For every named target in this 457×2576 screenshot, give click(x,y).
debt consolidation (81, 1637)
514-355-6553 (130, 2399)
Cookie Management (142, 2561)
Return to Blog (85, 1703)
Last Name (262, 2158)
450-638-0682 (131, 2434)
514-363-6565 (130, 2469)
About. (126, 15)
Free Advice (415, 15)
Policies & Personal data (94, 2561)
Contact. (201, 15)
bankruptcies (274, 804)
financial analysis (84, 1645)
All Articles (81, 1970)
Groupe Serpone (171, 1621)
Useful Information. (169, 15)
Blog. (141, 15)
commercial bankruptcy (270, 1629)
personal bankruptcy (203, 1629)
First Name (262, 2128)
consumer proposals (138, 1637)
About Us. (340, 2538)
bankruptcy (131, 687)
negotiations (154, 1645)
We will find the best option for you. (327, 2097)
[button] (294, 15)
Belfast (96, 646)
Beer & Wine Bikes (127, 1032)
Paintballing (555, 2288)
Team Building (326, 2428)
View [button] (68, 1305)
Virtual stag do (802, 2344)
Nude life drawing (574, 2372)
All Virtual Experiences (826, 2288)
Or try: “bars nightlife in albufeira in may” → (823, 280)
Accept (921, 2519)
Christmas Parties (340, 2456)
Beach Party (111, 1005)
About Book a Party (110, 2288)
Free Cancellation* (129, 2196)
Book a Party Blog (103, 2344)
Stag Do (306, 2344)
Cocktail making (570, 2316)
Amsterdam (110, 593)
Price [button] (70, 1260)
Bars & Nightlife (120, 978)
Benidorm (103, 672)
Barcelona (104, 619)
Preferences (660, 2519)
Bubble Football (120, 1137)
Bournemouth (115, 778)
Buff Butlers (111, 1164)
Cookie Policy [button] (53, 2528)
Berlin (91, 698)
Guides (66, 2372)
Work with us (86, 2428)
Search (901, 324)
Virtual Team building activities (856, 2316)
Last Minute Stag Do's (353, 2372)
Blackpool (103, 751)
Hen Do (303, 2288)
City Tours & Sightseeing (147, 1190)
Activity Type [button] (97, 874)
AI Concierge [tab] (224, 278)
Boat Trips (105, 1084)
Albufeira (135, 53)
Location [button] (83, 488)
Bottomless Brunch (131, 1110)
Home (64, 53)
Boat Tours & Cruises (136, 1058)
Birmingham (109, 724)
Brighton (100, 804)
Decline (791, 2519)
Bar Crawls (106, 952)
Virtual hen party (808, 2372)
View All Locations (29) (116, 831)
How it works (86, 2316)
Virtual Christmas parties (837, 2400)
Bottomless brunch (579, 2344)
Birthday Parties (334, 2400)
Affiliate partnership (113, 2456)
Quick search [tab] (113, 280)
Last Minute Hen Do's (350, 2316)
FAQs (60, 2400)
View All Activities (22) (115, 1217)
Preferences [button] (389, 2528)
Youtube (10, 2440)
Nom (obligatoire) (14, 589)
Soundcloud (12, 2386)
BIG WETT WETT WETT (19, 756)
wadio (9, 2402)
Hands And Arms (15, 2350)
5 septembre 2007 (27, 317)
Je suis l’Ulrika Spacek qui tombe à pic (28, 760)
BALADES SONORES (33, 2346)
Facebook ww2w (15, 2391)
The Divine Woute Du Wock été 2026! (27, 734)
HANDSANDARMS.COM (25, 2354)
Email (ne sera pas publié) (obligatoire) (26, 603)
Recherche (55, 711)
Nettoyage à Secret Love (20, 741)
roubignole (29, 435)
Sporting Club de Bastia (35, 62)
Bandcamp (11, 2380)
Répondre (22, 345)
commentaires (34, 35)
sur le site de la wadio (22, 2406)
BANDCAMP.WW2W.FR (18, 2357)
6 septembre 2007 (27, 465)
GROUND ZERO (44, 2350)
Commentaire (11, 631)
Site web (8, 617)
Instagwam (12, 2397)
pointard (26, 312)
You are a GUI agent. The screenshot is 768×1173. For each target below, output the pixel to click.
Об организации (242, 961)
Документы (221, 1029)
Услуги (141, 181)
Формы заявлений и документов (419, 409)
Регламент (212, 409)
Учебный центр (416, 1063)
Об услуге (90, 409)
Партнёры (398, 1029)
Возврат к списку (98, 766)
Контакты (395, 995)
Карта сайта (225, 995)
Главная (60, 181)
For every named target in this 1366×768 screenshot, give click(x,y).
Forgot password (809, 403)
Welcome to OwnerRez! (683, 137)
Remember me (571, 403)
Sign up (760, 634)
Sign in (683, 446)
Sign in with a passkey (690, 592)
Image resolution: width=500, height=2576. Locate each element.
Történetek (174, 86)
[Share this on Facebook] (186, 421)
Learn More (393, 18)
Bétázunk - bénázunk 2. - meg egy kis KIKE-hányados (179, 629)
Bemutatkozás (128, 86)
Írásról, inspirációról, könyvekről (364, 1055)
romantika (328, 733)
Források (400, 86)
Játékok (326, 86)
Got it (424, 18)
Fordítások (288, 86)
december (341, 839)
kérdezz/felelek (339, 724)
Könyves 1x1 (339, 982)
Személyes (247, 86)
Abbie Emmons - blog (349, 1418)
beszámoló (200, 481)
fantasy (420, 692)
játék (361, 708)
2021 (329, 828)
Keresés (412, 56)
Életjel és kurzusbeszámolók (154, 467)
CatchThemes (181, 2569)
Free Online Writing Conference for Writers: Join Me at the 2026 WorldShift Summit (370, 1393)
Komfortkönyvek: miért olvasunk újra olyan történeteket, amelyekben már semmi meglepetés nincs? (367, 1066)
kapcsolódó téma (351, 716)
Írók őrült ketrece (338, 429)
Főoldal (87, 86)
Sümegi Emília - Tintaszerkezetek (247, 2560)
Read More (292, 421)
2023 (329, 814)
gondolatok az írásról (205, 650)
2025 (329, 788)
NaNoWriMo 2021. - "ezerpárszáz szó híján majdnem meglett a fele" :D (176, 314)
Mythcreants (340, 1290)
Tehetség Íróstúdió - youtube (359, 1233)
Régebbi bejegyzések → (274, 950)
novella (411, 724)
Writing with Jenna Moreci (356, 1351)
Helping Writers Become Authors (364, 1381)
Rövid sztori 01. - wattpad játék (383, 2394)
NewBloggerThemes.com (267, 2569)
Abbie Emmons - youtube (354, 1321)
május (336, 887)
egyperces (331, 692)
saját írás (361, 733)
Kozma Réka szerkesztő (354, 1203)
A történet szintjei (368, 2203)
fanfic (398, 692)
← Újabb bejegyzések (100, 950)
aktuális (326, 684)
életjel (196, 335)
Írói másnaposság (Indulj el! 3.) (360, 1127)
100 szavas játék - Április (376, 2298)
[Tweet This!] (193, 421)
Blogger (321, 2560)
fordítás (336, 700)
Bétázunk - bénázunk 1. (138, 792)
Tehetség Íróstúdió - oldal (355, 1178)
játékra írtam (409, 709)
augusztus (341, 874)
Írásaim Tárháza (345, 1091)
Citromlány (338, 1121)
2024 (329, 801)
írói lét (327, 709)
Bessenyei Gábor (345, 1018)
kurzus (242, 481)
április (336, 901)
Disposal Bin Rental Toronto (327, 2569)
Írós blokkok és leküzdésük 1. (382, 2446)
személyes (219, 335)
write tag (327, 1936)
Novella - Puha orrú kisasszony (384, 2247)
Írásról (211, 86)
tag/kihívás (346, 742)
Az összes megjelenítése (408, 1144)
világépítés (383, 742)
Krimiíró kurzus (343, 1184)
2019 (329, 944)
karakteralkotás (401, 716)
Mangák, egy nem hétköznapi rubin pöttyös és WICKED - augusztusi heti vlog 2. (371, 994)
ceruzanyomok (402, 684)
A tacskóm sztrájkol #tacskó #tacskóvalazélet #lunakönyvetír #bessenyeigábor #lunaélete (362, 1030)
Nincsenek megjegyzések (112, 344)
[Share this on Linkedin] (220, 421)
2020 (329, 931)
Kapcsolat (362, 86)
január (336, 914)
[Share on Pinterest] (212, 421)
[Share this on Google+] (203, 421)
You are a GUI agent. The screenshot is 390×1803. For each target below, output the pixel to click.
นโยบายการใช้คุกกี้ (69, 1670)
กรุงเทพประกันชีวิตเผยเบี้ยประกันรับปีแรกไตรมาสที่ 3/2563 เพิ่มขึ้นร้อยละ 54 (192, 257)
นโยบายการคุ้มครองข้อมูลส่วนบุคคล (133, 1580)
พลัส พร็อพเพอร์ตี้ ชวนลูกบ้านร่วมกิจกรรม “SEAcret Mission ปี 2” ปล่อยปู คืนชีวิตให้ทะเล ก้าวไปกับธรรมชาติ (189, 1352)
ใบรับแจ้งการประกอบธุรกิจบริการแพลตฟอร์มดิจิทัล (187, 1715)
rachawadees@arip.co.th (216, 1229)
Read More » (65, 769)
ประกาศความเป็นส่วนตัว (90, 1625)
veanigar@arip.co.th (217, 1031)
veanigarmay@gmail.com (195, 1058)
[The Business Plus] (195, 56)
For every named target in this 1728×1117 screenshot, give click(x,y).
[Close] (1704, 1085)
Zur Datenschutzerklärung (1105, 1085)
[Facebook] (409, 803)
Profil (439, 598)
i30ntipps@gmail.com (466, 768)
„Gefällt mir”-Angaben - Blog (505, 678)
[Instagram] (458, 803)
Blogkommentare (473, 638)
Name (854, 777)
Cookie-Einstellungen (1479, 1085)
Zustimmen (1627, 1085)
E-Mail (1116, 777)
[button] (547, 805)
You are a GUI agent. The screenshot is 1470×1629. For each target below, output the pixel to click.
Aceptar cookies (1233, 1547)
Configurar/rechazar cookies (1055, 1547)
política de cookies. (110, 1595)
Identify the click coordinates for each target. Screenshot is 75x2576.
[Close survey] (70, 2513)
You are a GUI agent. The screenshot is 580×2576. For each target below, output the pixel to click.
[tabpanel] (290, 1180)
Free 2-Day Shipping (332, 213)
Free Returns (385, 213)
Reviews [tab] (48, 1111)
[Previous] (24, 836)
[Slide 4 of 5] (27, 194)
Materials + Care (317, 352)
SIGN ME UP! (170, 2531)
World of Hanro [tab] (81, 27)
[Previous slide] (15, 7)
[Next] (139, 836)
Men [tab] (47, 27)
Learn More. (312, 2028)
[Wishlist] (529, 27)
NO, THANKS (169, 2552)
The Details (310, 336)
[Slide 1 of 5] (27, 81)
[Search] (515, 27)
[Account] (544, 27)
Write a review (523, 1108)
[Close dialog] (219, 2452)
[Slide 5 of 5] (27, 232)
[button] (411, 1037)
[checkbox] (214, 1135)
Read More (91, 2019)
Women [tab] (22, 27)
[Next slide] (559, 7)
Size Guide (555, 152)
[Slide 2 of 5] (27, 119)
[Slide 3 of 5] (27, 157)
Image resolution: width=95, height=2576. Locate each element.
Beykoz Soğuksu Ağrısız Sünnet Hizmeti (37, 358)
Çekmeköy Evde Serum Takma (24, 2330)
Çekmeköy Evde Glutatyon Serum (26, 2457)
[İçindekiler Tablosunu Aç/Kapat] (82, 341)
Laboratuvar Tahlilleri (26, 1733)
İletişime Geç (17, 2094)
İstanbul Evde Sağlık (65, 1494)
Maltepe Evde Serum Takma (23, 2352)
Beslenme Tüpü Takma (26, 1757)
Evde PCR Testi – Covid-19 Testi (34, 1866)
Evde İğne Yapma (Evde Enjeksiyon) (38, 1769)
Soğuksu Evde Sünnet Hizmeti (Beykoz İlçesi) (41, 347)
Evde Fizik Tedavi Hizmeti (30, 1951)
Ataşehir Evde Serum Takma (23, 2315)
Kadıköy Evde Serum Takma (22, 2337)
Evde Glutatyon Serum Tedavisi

════════

■ Work item ■
The answer is the line holding "Ataşehir Evde Serum Takma (23, 2315)" and all the lines after it through the end of the records, repeated exactly.

■ Problem solution ■
Ataşehir Evde Serum Takma (23, 2315)
Kadıköy Evde Serum Takma (22, 2337)
Evde Glutatyon Serum Tedavisi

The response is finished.